I think one way to do this is by using the design ~ Expression + Condition
(where Expression
is the expression levels of the gene X as a continuous variable) followed by extraction of the Condition effect by lfcShrink(dds, coef = "Condition_B_vs_A", type = "apeglm")
. My questions:
- Is this a valid approach for my purpose? if not, why? and what would be a valid way to achieve this? If yes:
- How should the expression levels of gene X be transformed prior to including it in the design? Should I use VST counts? Are centering and scaling required?
Thanks in advance for any help and guidance.
Thank you very much for your responses jared.andrews07 and Thomas Neff
In my example, gene X is representative of a marker for a specific cell type (e.g., NK cells). By accounting for the expression of this gene, I aim to account for the differences in the abundance of this specific cell type so that the differential abundance of this cell type would not have an effect on the downstream observations (I'm using this in two different cases. In one case, the differential abundance of the cell type is due to batch effect, and in another, it's a biologic effect that, regardless, we don't want to affect the observations).
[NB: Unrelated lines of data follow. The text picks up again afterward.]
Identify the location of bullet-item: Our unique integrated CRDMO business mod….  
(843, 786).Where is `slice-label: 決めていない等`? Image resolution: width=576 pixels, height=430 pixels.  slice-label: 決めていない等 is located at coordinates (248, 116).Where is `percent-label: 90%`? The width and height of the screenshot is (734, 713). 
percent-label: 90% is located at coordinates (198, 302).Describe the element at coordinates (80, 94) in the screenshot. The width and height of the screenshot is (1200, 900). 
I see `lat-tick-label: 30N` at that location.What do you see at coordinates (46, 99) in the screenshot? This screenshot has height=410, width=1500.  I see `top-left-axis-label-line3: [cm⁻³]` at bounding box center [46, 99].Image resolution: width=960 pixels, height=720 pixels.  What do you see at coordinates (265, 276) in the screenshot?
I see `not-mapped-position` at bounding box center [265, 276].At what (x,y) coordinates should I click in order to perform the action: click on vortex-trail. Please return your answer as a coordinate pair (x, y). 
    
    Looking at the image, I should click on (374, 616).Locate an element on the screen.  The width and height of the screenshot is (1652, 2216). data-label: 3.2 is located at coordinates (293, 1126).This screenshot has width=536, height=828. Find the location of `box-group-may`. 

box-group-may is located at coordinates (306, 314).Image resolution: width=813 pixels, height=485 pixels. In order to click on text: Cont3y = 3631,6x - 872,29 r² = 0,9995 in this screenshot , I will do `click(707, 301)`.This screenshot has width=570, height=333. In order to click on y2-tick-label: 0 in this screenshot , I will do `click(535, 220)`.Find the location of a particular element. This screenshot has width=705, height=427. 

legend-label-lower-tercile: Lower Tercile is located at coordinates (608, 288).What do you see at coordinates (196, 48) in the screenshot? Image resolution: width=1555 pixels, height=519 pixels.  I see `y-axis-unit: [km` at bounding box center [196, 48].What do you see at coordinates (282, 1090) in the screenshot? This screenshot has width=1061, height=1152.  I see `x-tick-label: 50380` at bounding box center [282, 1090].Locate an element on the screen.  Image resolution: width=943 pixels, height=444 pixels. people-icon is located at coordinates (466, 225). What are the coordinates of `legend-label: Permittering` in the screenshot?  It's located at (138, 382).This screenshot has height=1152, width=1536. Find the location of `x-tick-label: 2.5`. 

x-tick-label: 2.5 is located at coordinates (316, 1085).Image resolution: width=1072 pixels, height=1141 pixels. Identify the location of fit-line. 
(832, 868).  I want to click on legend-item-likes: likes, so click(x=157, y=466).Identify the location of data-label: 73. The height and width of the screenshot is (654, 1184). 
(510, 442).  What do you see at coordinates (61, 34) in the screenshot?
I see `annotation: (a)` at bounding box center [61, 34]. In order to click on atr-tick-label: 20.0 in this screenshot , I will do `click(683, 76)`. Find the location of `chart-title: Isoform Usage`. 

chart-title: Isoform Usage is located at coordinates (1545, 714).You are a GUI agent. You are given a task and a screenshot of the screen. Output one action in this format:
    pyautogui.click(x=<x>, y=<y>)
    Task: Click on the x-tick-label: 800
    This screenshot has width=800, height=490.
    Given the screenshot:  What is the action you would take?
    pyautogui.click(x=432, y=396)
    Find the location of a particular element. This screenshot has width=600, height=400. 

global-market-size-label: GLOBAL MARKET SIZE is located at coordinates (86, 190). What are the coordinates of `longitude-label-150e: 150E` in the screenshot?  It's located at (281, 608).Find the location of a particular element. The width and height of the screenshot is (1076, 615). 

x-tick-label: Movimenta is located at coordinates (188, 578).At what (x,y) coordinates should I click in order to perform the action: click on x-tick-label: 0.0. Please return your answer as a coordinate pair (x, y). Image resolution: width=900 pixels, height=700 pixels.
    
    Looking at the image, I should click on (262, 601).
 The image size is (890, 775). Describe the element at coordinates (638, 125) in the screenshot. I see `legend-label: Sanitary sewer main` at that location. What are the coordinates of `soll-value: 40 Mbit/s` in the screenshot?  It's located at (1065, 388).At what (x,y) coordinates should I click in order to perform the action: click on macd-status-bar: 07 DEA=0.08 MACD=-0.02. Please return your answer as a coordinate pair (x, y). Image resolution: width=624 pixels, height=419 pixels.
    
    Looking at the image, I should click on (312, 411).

I assume I can input this gene (or multiple validated markers of the specific cell type) as the
controlGenes
(right?), but would you please elaborate as to why including this gene (or maybe the estimated abundance of the cell type from a deconvolution approach) in the design does not work? I believe incorporation of continuous variables such as age to account for their effects is regularly used in the field, so what's different in this case?Also
If this is also not a good idea, then do you know of any reasonable way to handle such situations?
"Control" genes are still variable across samples even if relatively consistent. A 10-20% change of a very highly expressed gene may be relatively meaningless - but it still happens and anyone who's done much qRT-PCR will be well aware of this. Hence why using a panel of housekeeping genes for qRT-PCR is usually a good idea. The same is largely true in RNA-seq, and normalizing to a single gene (or a handful of them) that should be pretty identical can still have dramatic effects. The RUVseq paper does a good job of demonstrating this with spike-ins inserted into the samples at supposedly equivalent levels.
Sort and mix your samples in equal proportions of your problematic cell type vs "others" or probably more simply on the front-end, do single cell RNA-seq. Though the analysis for that is considerably more annoying and time-consuming. Deconvolution of your bulk samples via CIBERSORTx or such would indicate how great the difference in abundance actually is, which may provide some additional avenues.